A: (Michael Pyne) It might be attention-seeking, but there is no clear answer, it is very complex. When the decision is finally made to live, it usually resolves itself. About 60% of people with mental health concerns are never treated, though mental illness is life-threatening and sometimes fatal. It is hard to live with and we need to focus on the disease and treatment.
A: (Brent VanTol) Always take it seriously, every time. Risk is high if they talk about it. “No great misery goes unspoken.” Don’t shy away. Ask. Acknowledge it is hard to explain how someone is feeling. Tell them you hear and understand.
A: (Sean Huntington) When you react, “why” is not relevant. Is the decision made? That’s how to save lives. Your reaction can escalate the feelings, when pain and hurt show on your face, and lock in the cycle of self-negative talk. Stop reacting. Non-judgmental listening will not make things worse. Just being there can be enough.
Q: What are the protective factors?
A: (Sandi Stasko) Get a group going with non-judgmental listening. “Why” is irrelevant. We’ve lost the village supporting the family, that’s what we are building in this room. You have to find your own way back to the light – there is no set cure or treatment. When you ask someone how they are, mean it, and listen to the answer. Be the person who cares, in a non-judgmental way.
A: (Sean Huntington) You want to know how you “normals” can be more like our peers. It is more instinctive with us – but we can’t effectively communicate that. We perceive we are being judged; we feel judged and shamed and not understood by you. Please realize lots may be going on. Peers help because we don’t stigmatize each other. We have no cut-and-dried rules. When we have issues, don’t act like WE are doing something to YOU. We can’t reach out but don’t take it personally. Just say you are there; let us know we can reach out when we are ready.
Next: Small group conversation at each table, sharing why people are there and what personal connection they have to suicide
7:50 to 8:00 – Break
Promptly at 8:00, Barbara introduced the second group of panelists:
Beth Egge, DBSA National Office
Sarah Lewakowski, TCM Counseling
Tracy Wilson, Grand Haven High School
Mike Gilchrist, Spring Lake High School
David Neal, NOCH Emergency Dept.
Beth Egge’s remarks:
- From National Office of DBSA, helps local organizations develop support groups. She had bipolar disorder herself. She is a certified peer-support therapist, working through CMH and general practitioners’ offices; over 1500 such therapists have been trained by the State of Michigan. She directed a drop-in center in Holland for three years.

• What you need to do:
1. Answer these questions about the suicide-prevention panel notes:
(a) What share of people with mental health concerns does Michael Pyne say are never treated?
(b) At what time did Barbara introduce the second group of panelists?
(c) How many peer-support therapists have been trained by the State of Michigan?
2. Please continue the suicide-prevention panel notes from the point where they stop.

• Pixel coordinate grounding data:

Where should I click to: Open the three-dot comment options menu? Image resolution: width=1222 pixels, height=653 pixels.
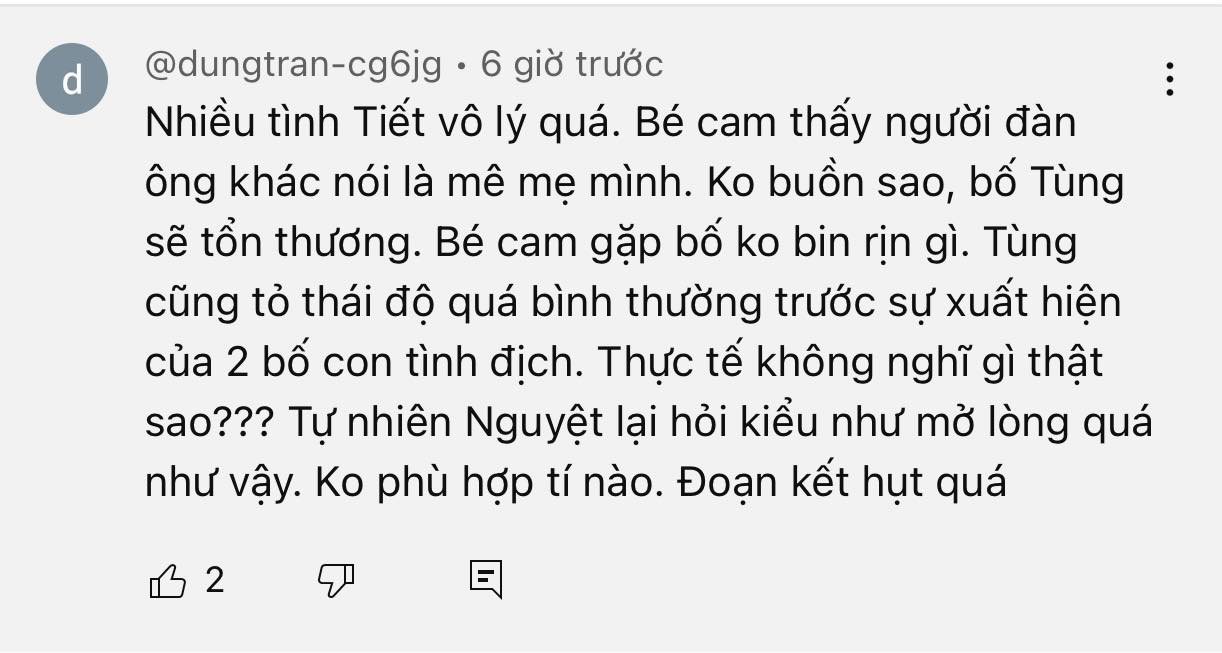point(1168,79)
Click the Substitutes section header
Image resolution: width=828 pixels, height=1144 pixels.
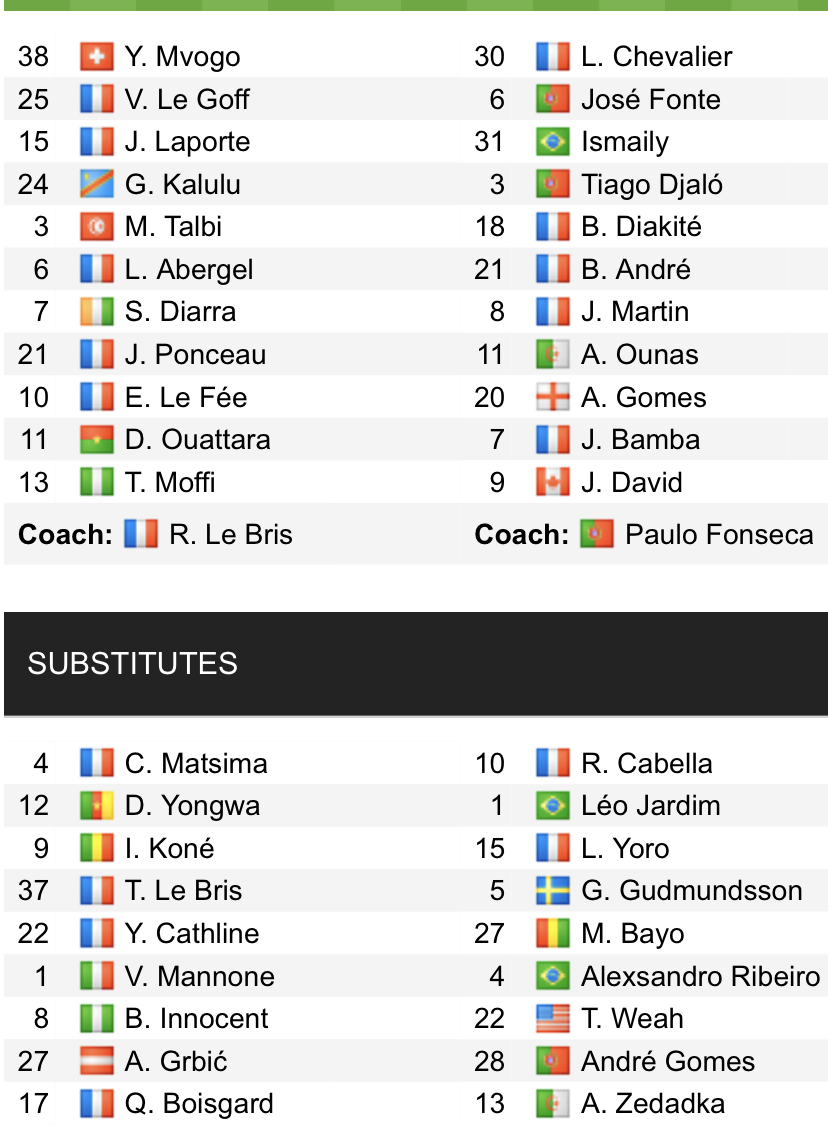point(132,664)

• Solved tasks:
1.
(a) About 60%.
(b) Promptly at 8:00.
(c) Over 1500.

2.
- Michigan is a leading state in peer support and drop-in centers.
- Peers understand that it is hard to talk about experiences. A peer does not attempt to pull you out of the hole: what a peer can do is “climb down into the hole, and when you’re ready, I’ll help you get out.”
- It’s really hard to be honest and admit feeling fear, guilt, shame; admitting these things is losing control and risking your freedom. The biggest thing is getting brave enough to ask for help, an act of courage which deserves respect. What is needed is understanding, respect, encouragement, compassion, empathy.
- There are now support groups all over west Michigan. We help give those groups tools and support.
- “Recovery is very possible.”
Sarah Lewakowski’s remarks:
- Executive director of TCM, 40 years in the community. TCM does not turn anyone away who lives in this area and has served hundreds of people, many with suicidal ideation. TCM is now starting offices in Holland also.
- Suicide is an increasing concern. Lots of teenagers need help. TCM has removed financial barriers and does not turn anyone away, but transportation continued to be a problem, so they are sending therapists directly to schools and are now in 14 area schools. They try to present preventative programs for grades K though 12.
- Social media does not help at all. Middle school and high school programs are very hard to help. QPR training is helpful with dealing with this issue.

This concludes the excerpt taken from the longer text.